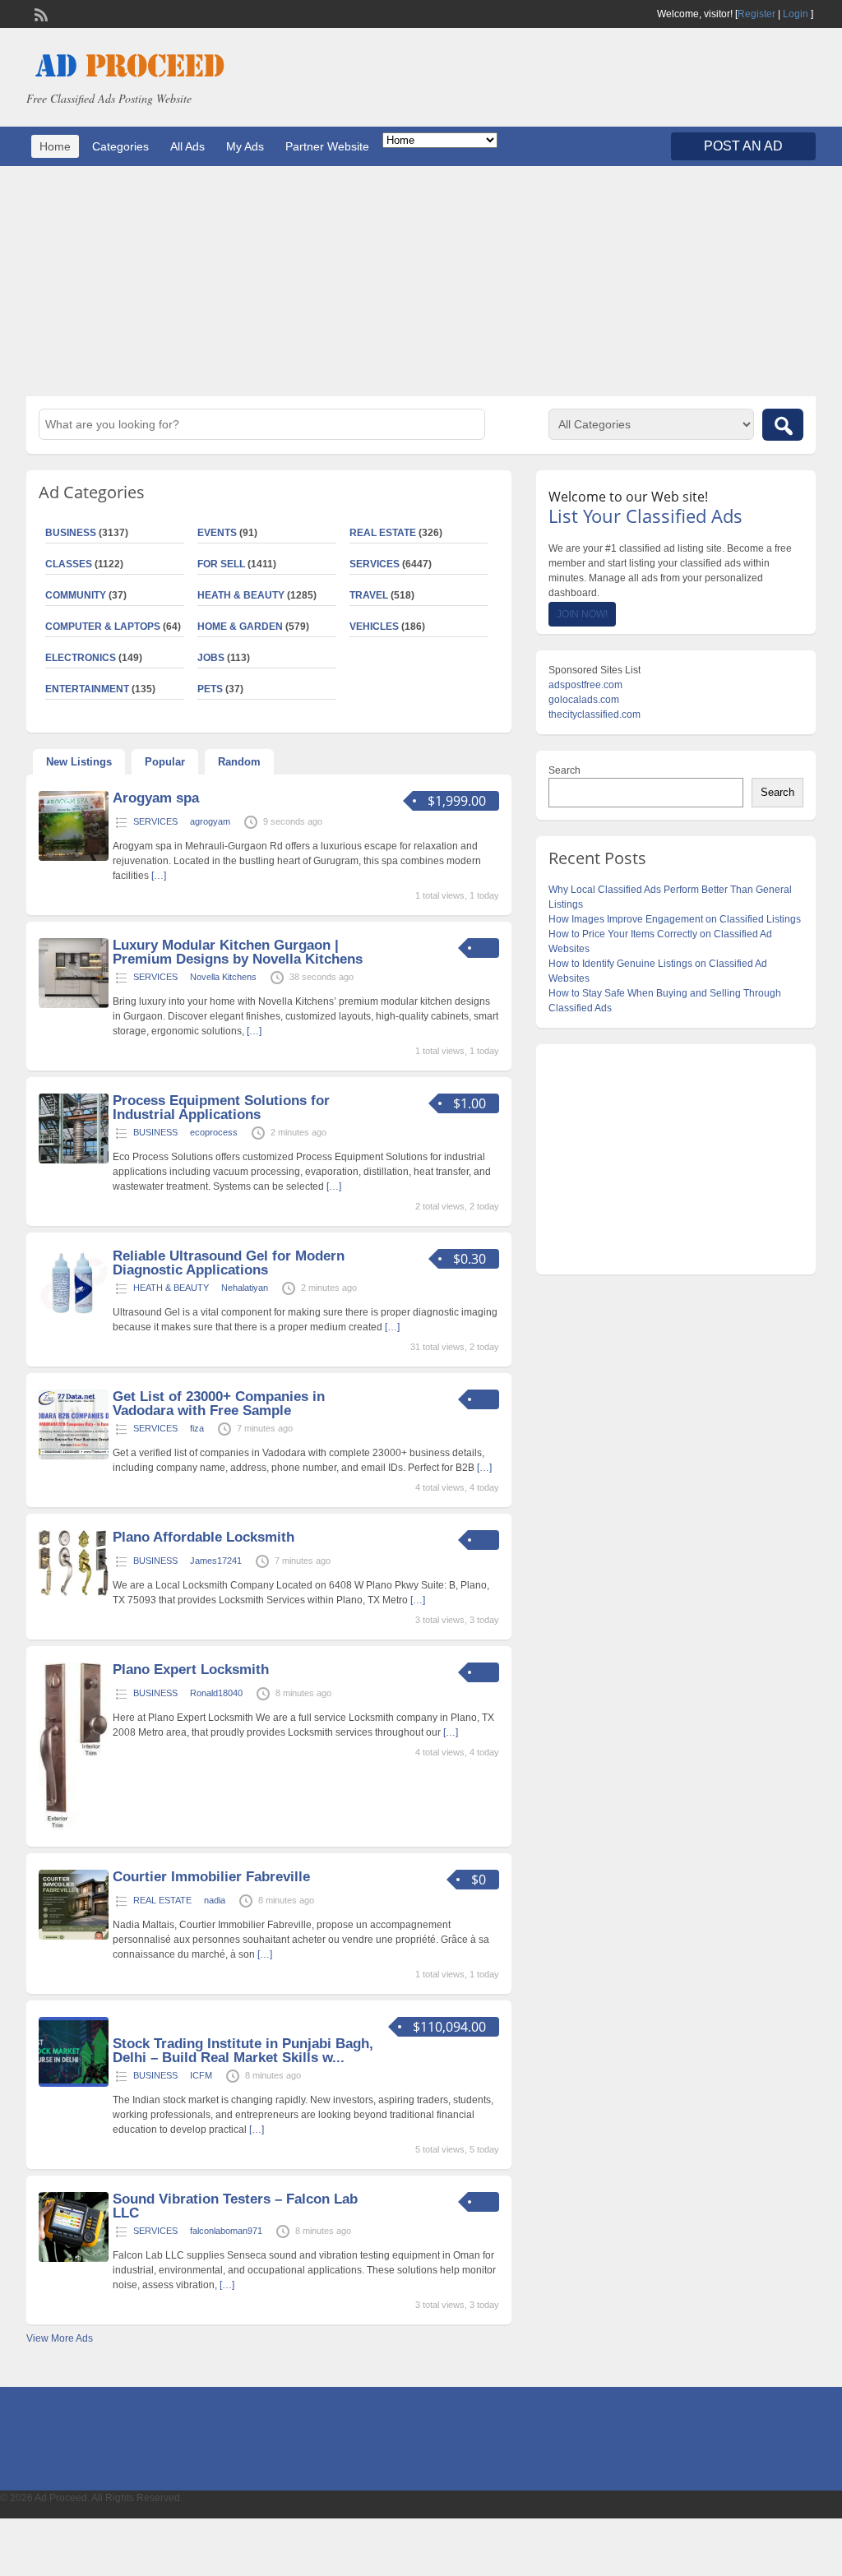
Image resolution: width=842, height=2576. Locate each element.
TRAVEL (368, 595)
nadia (214, 1900)
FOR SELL (221, 564)
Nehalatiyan (244, 1288)
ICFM (201, 2075)
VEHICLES (374, 626)
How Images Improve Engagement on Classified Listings (674, 919)
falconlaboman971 (226, 2231)
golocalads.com (583, 699)
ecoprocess (214, 1132)
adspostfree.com (585, 685)
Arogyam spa (156, 798)
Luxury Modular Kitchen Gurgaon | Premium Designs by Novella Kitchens (238, 952)
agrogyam (210, 821)
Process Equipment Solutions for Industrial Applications (221, 1107)
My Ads (245, 146)
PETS (210, 689)
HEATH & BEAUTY (241, 595)
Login (795, 14)
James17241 (216, 1560)
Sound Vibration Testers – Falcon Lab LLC (235, 2206)
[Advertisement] (421, 281)
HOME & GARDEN (240, 626)
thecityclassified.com (594, 714)
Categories (120, 146)
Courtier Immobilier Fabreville (211, 1877)
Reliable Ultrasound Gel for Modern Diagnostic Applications (229, 1263)
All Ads (187, 146)
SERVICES (374, 564)
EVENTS (217, 533)
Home (55, 146)
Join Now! (582, 614)
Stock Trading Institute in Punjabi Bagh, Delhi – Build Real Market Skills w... (243, 2050)
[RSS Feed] (39, 13)
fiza (197, 1428)
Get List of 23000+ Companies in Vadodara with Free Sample (219, 1403)
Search (564, 770)
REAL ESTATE (382, 533)
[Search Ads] (782, 425)
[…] (158, 875)
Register (756, 14)
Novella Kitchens (223, 977)
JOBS (210, 658)
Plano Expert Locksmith (191, 1669)
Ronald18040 (216, 1693)
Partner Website (327, 146)
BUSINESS (155, 1132)
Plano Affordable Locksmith (203, 1537)
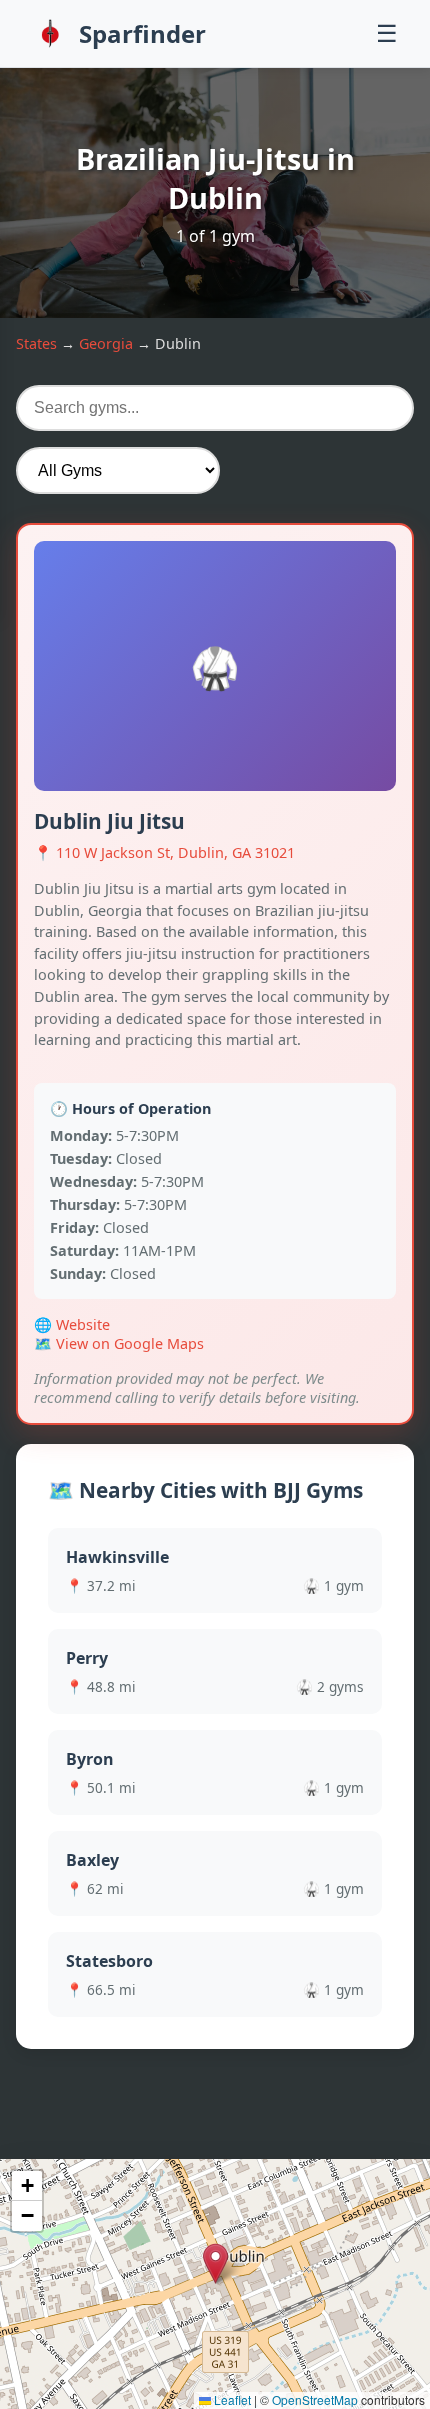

════════

> WHAT YOU SHOULD DO
Go through the material and copy out every line with "Applications" in it.

> EXERCISE RESPONSE
Process Equipment Solutions for Industrial Applications (221, 1107)
Reliable Ultrasound Gel for Modern Diagnostic Applications (229, 1263)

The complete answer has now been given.